Highborne is a quiet island, about twenty boats in the anchorage, and an inviting beach bookended by gnarly limestone outcrops. Stunted palms and sea grape and other xerophilic plants fill the interior. There's a few trails that lead back, and we're hoping one will lead to the road that runs the length of the island. But each one is choked with brush within a short distance. One was quite interesting, as it passed a few sinkholes, about 3 meters across and three deep, which they call 'banana holes' here. Early settlers would make use of the well decomposed leaf litter at the bottom to plant banana.

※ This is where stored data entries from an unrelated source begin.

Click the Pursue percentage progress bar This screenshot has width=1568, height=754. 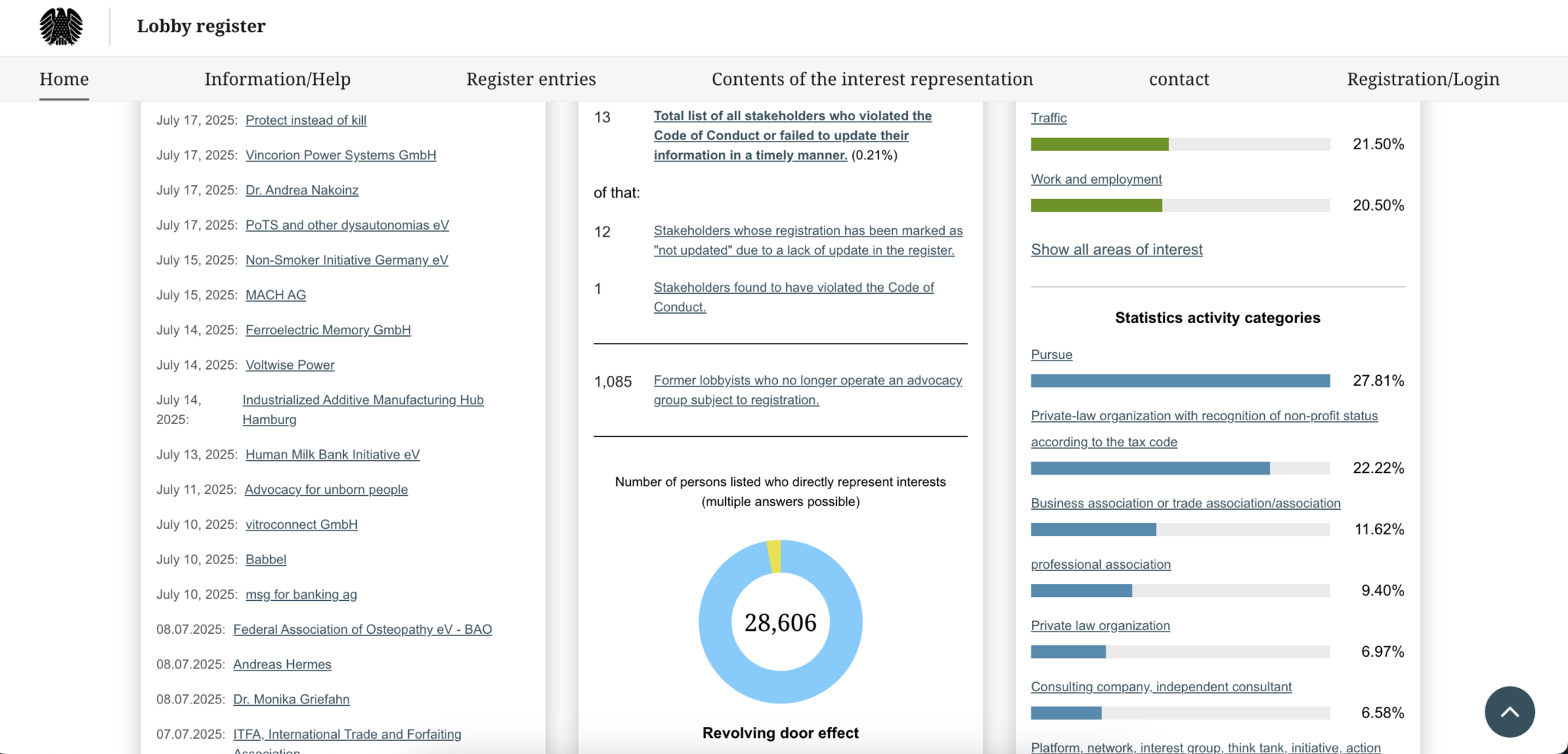[1180, 380]
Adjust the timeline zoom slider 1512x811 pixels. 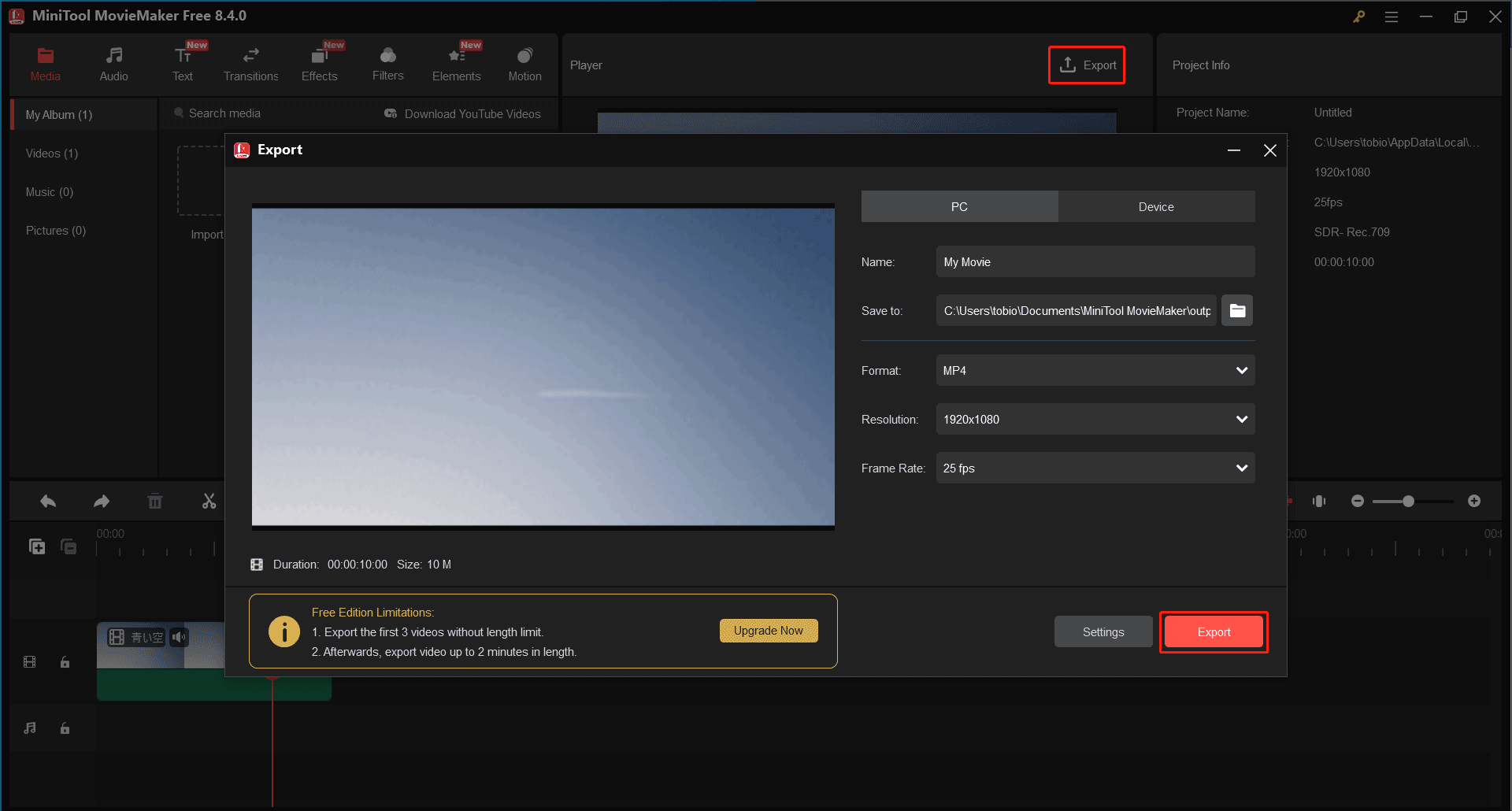pyautogui.click(x=1409, y=501)
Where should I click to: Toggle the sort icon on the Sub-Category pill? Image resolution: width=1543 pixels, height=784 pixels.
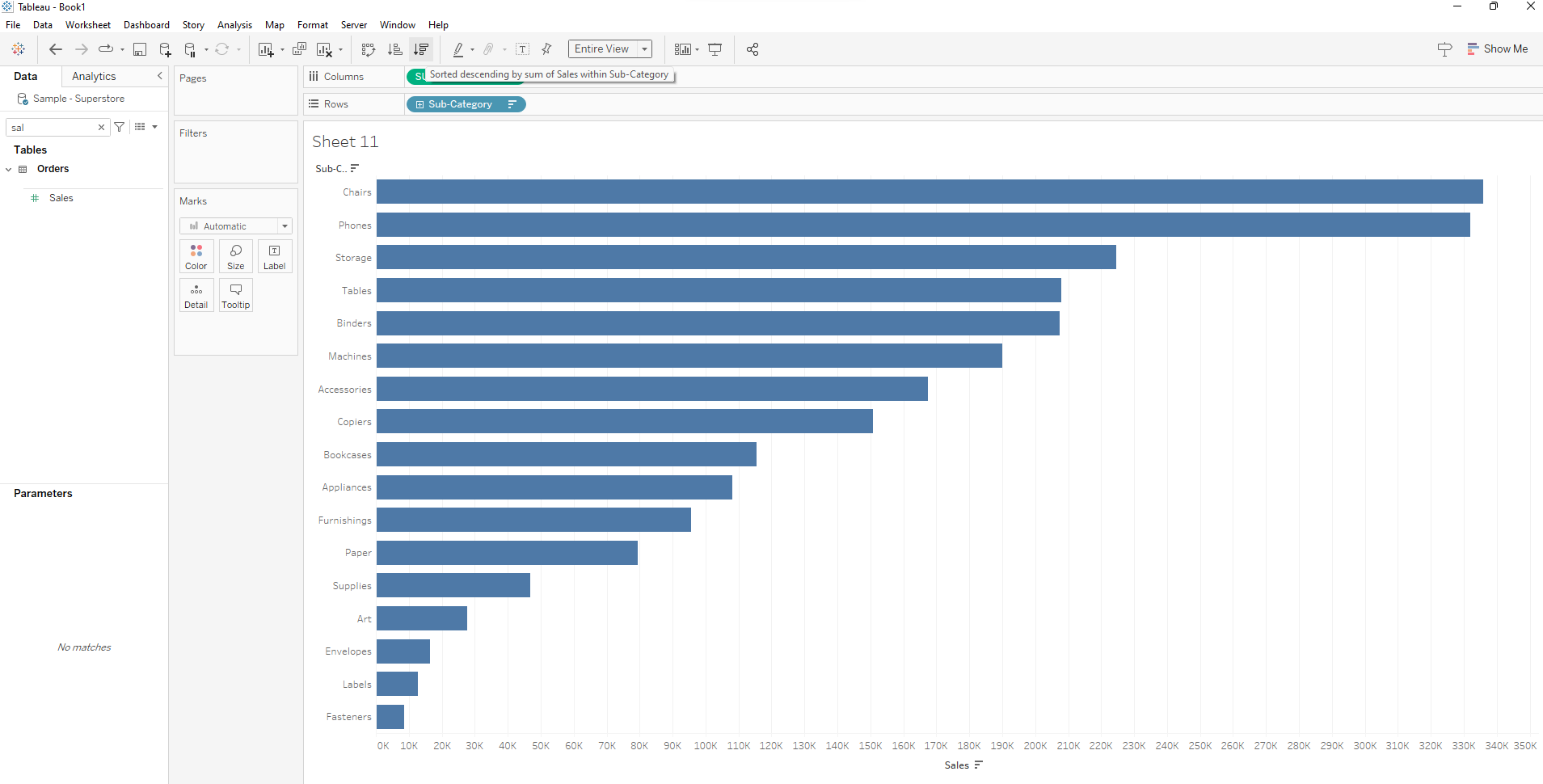[512, 104]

One of the holes had been developed as a well. It was deeper, below water table, and had at least a half meter of fresh water, four meters down from the surface. Later we learn that sinkholes have been developed throughout these islands as the local fresh water supply.
Onward to Shroud Cay. Mostly we've been seeing an aquatic desert. The water is sooo clear and beautiful, but that's partly because there's no nutrients. Shroud is different. This island is a huge mangrove marsh ringed by limestone outcrops, where the tide fills the marsh and drains it twice a day. We spend our days taking the dinghy up some of the numerous creeks deep into the mangrove. Two young reef shark, numerous sea turtles, long tailed tropic birds, stingray, and a heron. There's a reason this is part of the National Park.
Nearby Hawksbill Island gives us hiking trails through Paleo beaches, up onto limestone ridges, past sinkholes and an inland vernal pool, and out onto the eastern beach, which collects an amazing amount of plastic flotsam. One of the trails brings us through the remains of a small settlement from the days of the American Revolution, when some loyalists left (were driven out of) New England and emigrated to the British owned Bahamas.
The next day brings us to Wardwick Wells, the headquarters of the National Park. There are some lovely patch reefs with a plethora of fish, including one lionfish. These poisonous spined but colorful fish are an invasive species, originally from the western Pacific, they are now throughout the Caribbean and as far north as Long Island Sound. Later, as we chat with our neighbor on their boat, us in our dinghy, a large nurse shark swims by several times.